*Exercise aim:* Turn every line of the entries below into a numbered list, omitting any blank lines.

*Source data:*
_____

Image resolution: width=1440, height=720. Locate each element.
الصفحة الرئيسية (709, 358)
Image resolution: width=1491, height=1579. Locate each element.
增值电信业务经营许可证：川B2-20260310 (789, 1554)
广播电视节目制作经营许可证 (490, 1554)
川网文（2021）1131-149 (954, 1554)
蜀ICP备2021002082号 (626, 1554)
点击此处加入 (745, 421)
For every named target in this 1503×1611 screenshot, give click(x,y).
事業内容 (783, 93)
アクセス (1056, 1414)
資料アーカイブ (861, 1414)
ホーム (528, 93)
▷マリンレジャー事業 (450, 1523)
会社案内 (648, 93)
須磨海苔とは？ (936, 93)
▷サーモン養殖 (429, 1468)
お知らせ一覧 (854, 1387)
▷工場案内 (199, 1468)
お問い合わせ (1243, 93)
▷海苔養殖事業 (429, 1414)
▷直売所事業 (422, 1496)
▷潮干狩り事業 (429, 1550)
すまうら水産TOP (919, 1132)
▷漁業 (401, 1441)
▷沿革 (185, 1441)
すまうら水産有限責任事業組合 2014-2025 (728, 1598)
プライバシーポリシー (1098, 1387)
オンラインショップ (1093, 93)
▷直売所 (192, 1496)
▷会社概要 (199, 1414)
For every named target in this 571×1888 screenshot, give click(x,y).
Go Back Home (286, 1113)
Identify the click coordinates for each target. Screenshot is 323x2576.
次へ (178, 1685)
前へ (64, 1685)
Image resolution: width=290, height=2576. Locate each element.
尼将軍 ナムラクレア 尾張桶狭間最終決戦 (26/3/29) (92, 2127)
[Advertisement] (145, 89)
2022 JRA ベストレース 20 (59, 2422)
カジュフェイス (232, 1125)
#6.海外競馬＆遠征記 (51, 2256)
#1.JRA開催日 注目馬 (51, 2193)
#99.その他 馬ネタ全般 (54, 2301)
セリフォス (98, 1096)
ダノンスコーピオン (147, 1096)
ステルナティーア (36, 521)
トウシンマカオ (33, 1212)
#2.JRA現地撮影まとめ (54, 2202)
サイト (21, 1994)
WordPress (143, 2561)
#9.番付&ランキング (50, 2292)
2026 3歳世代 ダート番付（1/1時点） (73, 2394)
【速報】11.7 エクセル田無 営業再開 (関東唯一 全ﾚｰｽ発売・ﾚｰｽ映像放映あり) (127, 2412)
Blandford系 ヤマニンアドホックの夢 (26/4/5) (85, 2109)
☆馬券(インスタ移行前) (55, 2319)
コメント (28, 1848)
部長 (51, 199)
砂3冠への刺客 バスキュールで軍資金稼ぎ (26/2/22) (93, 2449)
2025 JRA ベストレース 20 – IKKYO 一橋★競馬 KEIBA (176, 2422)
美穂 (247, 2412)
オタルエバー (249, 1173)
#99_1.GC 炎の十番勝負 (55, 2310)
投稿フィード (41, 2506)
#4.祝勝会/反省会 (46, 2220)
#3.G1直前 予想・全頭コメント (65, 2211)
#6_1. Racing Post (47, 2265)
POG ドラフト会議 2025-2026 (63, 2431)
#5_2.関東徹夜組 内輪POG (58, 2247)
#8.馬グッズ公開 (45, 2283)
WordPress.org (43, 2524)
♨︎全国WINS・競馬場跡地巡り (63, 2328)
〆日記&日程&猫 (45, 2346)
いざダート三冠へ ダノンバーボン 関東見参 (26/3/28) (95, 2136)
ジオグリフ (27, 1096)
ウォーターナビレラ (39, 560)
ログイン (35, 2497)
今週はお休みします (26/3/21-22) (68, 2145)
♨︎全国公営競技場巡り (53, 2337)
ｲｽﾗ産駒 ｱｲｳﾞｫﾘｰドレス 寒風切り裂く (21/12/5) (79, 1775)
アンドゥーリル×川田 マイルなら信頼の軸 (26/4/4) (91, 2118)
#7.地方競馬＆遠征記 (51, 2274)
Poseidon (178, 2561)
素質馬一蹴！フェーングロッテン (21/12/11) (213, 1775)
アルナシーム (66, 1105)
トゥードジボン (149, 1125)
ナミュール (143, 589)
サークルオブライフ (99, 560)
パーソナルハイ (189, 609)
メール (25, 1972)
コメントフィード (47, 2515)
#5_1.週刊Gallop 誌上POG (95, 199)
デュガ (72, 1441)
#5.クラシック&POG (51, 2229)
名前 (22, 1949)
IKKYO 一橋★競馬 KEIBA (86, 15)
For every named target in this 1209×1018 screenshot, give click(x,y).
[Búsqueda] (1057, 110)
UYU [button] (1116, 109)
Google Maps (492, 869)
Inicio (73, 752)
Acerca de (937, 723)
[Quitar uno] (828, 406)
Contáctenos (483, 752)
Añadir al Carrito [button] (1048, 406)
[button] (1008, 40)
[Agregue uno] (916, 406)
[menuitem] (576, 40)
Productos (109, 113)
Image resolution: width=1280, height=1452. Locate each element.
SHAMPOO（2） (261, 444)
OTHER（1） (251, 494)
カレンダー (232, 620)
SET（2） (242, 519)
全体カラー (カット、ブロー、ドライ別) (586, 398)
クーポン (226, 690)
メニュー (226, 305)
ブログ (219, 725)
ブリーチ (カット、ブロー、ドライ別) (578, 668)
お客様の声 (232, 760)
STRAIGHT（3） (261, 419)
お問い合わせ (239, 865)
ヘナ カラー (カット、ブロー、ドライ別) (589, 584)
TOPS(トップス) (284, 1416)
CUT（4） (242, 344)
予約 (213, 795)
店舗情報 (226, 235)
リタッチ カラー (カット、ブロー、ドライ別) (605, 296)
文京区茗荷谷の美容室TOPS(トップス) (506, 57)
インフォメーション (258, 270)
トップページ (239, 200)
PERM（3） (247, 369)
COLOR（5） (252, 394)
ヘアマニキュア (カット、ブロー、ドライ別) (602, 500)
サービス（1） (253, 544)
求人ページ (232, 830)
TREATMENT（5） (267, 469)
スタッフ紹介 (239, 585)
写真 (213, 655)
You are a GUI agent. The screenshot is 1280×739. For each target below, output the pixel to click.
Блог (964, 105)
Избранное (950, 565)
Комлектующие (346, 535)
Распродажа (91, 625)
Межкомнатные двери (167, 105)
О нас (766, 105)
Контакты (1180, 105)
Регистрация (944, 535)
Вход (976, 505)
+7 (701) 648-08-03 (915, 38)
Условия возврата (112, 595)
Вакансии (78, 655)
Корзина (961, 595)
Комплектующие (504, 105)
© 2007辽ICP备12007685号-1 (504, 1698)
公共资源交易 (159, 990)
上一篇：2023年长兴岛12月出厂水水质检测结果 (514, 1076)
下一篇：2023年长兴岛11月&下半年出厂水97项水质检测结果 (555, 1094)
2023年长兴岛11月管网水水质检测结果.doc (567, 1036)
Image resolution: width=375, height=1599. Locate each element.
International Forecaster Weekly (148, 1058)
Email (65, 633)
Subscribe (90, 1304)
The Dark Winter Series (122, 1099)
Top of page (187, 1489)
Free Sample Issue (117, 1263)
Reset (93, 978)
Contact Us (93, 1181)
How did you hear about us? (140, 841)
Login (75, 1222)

_____

*Exercise output:*
1. Image resolution: width=1440, height=720. Locate each element.
2. الصفحة الرئيسية (709, 358)
3. Image resolution: width=1491, height=1579. Locate each element.
4. 增值电信业务经营许可证：川B2-20260310 (789, 1554)
5. 广播电视节目制作经营许可证 (490, 1554)
6. 川网文（2021）1131-149 (954, 1554)
7. 蜀ICP备2021002082号 (626, 1554)
8. 点击此处加入 (745, 421)
9. For every named target in this 1503×1611 screenshot, give click(x,y).
10. 事業内容 (783, 93)
11. アクセス (1056, 1414)
12. 資料アーカイブ (861, 1414)
13. ホーム (528, 93)
14. ▷マリンレジャー事業 (450, 1523)
15. 会社案内 (648, 93)
16. 須磨海苔とは？ (936, 93)
17. ▷サーモン養殖 (429, 1468)
18. お知らせ一覧 (854, 1387)
19. ▷工場案内 (199, 1468)
20. お問い合わせ (1243, 93)
21. ▷海苔養殖事業 (429, 1414)
22. ▷直売所事業 (422, 1496)
23. ▷潮干狩り事業 (429, 1550)
24. すまうら水産TOP (919, 1132)
25. ▷漁業 (401, 1441)
26. ▷沿革 (185, 1441)
27. すまうら水産有限責任事業組合 2014-2025 (728, 1598)
28. プライバシーポリシー (1098, 1387)
29. オンラインショップ (1093, 93)
30. ▷直売所 (192, 1496)
31. ▷会社概要 (199, 1414)
32. For every named target in this 571×1888 screenshot, give click(x,y).
33. Go Back Home (286, 1113)
34. Identify the click coordinates for each target. Screenshot is 323x2576.
35. 次へ (178, 1685)
36. 前へ (64, 1685)
37. Image resolution: width=290, height=2576. Locate each element.
38. 尼将軍 ナムラクレア 尾張桶狭間最終決戦 (26/3/29) (92, 2127)
39. [Advertisement] (145, 89)
40. 2022 JRA ベストレース 20 (59, 2422)
41. カジュフェイス (232, 1125)
42. #6.海外競馬＆遠征記 (51, 2256)
43. #1.JRA開催日 注目馬 (51, 2193)
44. #99.その他 馬ネタ全般 (54, 2301)
45. セリフォス (98, 1096)
46. ダノンスコーピオン (147, 1096)
47. ステルナティーア (36, 521)
48. トウシンマカオ (33, 1212)
49. #2.JRA現地撮影まとめ (54, 2202)
50. サイト (21, 1994)
51. WordPress (143, 2561)
52. #9.番付&ランキング (50, 2292)
53. 2026 3歳世代 ダート番付（1/1時点） (73, 2394)
54. 【速報】11.7 エクセル田無 営業再開 (関東唯一 全ﾚｰｽ発売・ﾚｰｽ映像放映あり) (127, 2412)
55. Blandford系 ヤマニンアドホックの夢 (26/4/5) (85, 2109)
56. ☆馬券(インスタ移行前) (55, 2319)
57. コメント (28, 1848)
58. 部長 (51, 199)
59. 砂3冠への刺客 バスキュールで軍資金稼ぎ (26/2/22) (93, 2449)
60. 2025 JRA ベストレース 20 – IKKYO 一橋★競馬 KEIBA (176, 2422)
61. 美穂 (247, 2412)
62. オタルエバー (249, 1173)
63. #99_1.GC 炎の十番勝負 (55, 2310)
64. 投稿フィード (41, 2506)
65. #4.祝勝会/反省会 (46, 2220)
66. #3.G1直前 予想・全頭コメント (65, 2211)
67. #6_1. Racing Post (47, 2265)
68. POG ドラフト会議 2025-2026 (63, 2431)
69. #5_2.関東徹夜組 内輪POG (58, 2247)
70. #8.馬グッズ公開 (45, 2283)
71. WordPress.org (43, 2524)
72. ♨︎全国WINS・競馬場跡地巡り (63, 2328)
73. 〆日記&日程&猫 (45, 2346)
74. いざダート三冠へ ダノンバーボン 関東見参 (26/3/28) (95, 2136)
75. ジオグリフ (27, 1096)
76. ウォーターナビレラ (39, 560)
77. ログイン (35, 2497)
78. 今週はお休みします (26/3/21-22) (68, 2145)
79. ♨︎全国公営競技場巡り (53, 2337)
80. ｲｽﾗ産駒 ｱｲｳﾞｫﾘｰドレス 寒風切り裂く (21/12/5) (79, 1775)
81. アンドゥーリル×川田 マイルなら信頼の軸 (26/4/4) (91, 2118)
82. #7.地方競馬＆遠征記 (51, 2274)
83. Poseidon (178, 2561)
84. 素質馬一蹴！フェーングロッテン (21/12/11) (213, 1775)
85. アルナシーム (66, 1105)
86. トゥードジボン (149, 1125)
87. ナミュール (143, 589)
88. サークルオブライフ (99, 560)
89. パーソナルハイ (189, 609)
90. メール (25, 1972)
91. コメントフィード (47, 2515)
92. #5_1.週刊Gallop 誌上POG (95, 199)
93. デュガ (72, 1441)
94. #5.クラシック&POG (51, 2229)
95. 名前 (22, 1949)
96. IKKYO 一橋★競馬 KEIBA (86, 15)
97. For every named target in this 1209×1018 screenshot, give click(x,y).
98. [Búsqueda] (1057, 110)
99. UYU [button] (1116, 109)
100. Google Maps (492, 869)
101. Inicio (73, 752)
102. Acerca de (937, 723)
103. [Quitar uno] (828, 406)
104. Contáctenos (483, 752)
105. Añadir al Carrito [button] (1048, 406)
106. [button] (1008, 40)
107. [Agregue uno] (916, 406)
108. [menuitem] (576, 40)
109. Productos (109, 113)
110. Image resolution: width=1280, height=1452. Locate each element.
111. SHAMPOO（2） (261, 444)
112. OTHER（1） (251, 494)
113. カレンダー (232, 620)
114. SET（2） (242, 519)
115. 全体カラー (カット、ブロー、ドライ別) (586, 398)
116. クーポン (226, 690)
117. メニュー (226, 305)
118. ブログ (219, 725)
119. ブリーチ (カット、ブロー、ドライ別) (578, 668)
120. お客様の声 (232, 760)
121. STRAIGHT（3） (261, 419)
122. お問い合わせ (239, 865)
123. ヘナ カラー (カット、ブロー、ドライ別) (589, 584)
124. TOPS(トップス) (284, 1416)
125. CUT（4） (242, 344)
126. 予約 (213, 795)
127. 店舗情報 (226, 235)
128. リタッチ カラー (カット、ブロー、ドライ別) (605, 296)
129. 文京区茗荷谷の美容室TOPS(トップス) (506, 57)
130. インフォメーション (258, 270)
131. トップページ (239, 200)
132. PERM（3） (247, 369)
133. COLOR（5） (252, 394)
134. ヘアマニキュア (カット、ブロー、ドライ別) (602, 500)
135. サービス（1） (253, 544)
136. 求人ページ (232, 830)
137. TREATMENT（5） (267, 469)
138. スタッフ紹介 (239, 585)
139. 写真 (213, 655)
140. You are a GUI agent. The screenshot is 1280×739. For each target below, output the pixel to click.
141. Блог (964, 105)
142. Избранное (950, 565)
143. Комлектующие (346, 535)
144. Распродажа (91, 625)
145. Межкомнатные двери (167, 105)
146. О нас (766, 105)
147. Контакты (1180, 105)
148. Регистрация (944, 535)
149. Вход (976, 505)
150. +7 (701) 648-08-03 (915, 38)
151. Условия возврата (112, 595)
152. Вакансии (78, 655)
153. Корзина (961, 595)
154. Комплектующие (504, 105)
155. © 2007辽ICP备12007685号-1 (504, 1698)
156. 公共资源交易 (159, 990)
157. 上一篇：2023年长兴岛12月出厂水水质检测结果 (514, 1076)
158. 下一篇：2023年长兴岛11月&下半年出厂水97项水质检测结果 (555, 1094)
159. 2023年长兴岛11月管网水水质检测结果.doc (567, 1036)
160. Image resolution: width=375, height=1599. Locate each element.
161. International Forecaster Weekly (148, 1058)
162. Email (65, 633)
163. Subscribe (90, 1304)
164. The Dark Winter Series (122, 1099)
165. Top of page (187, 1489)
166. Free Sample Issue (117, 1263)
167. Reset (93, 978)
168. Contact Us (93, 1181)
169. How did you hear about us? (140, 841)
170. Login (75, 1222)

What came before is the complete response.